Katalyst was created to help people who have experienced trauma, in all of its many forms, reclaim and recover their lives and is committed to being a trauma informed care practice.
Specifically a trauma-informed practice incorporates assessment of trauma and trauma symptoms into all areas of practice; it also ensures that clients have access to trauma-focused interventions, that is, interventions that treat the consequences of traumatic stress. A trauma-informed perspective considers clients from a place of “What happened to you?” not “What is wrong with you?”
Recognizing that traumatic events made people feel unsafe & powerless (among other things), trauma informed practice means focusing on the principles of safety, trustworthiness, choice, collaboration, empowerment, from an overall strengths based approach.
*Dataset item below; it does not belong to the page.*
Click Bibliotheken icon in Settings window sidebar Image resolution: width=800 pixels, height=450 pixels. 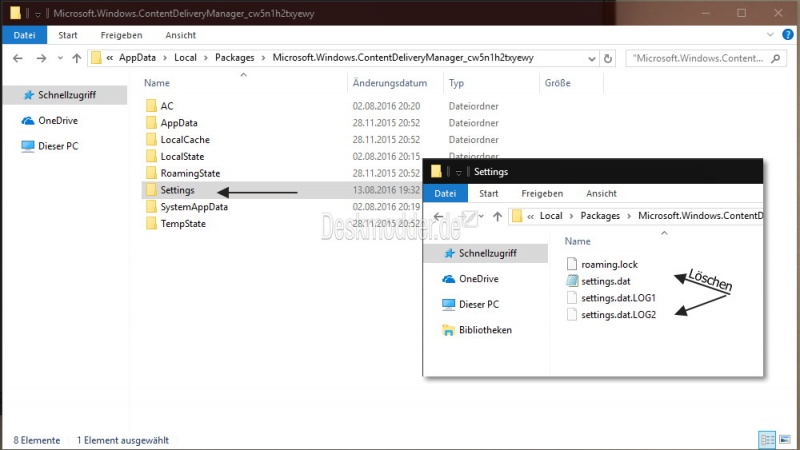tap(449, 329)
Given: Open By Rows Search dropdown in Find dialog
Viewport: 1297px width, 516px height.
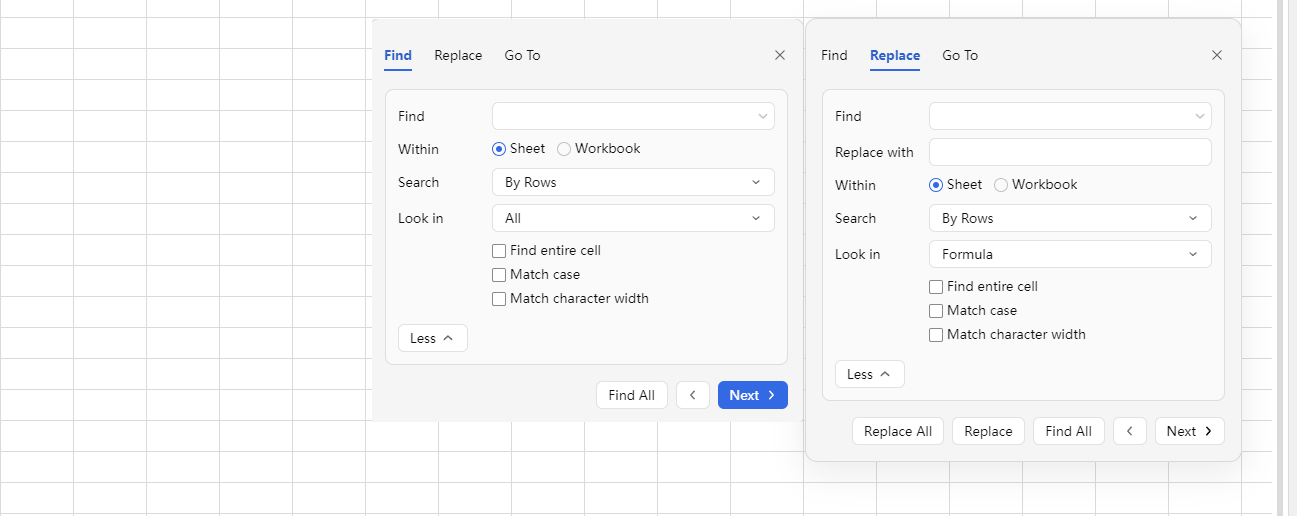Looking at the screenshot, I should pyautogui.click(x=633, y=182).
Then developing a treatment plan to safely move to recovery, while not triggering or re-traumatizing the client.
The effects of trauma at any & every age, are far reaching and impact everything you thought you knew about yourself & others and how you now see, experience and show up in this world.
All traumatic events count – one event or multiple events, whether it happened as a child or an adult, or both. It all counts. You count – you matter and what you have experienced matters and you deserve to heal from this. There is no scale of relativity, trauma is trauma. There can be different levels of impact and its effects, but each & every trauma has an impact.
So please don’t discount what happened to you as not as important as what has happened to others. Conversely, please don’t think that too much has happened, that you will never recover. Neither of those statements are true.
This also includes those directly involved & supporting those who have had traumatic experiences. This is called vicarious trauma or compassion fatigue, and it is a real issue for those friends & family members who support those who have experienced the trauma itself.
Vicarious trauma / compassion fatigue can also be found in those who support trauma survivors in other ways, from counselors & therapists, to first responders, to lawyers, doctors & nurses who work the front lines to help those affected. This is by no means a complete list, but it shows the reach of any traumatic event.
Treating vicarious trauma is also a serious issue and deserves compassionate care, so you too can heal from what you are taking on to help someone you care about, even if moments ago, they were a complete stranger.
Trauma recovery is possible, no matter where you are in this moment, there is help and there is hope.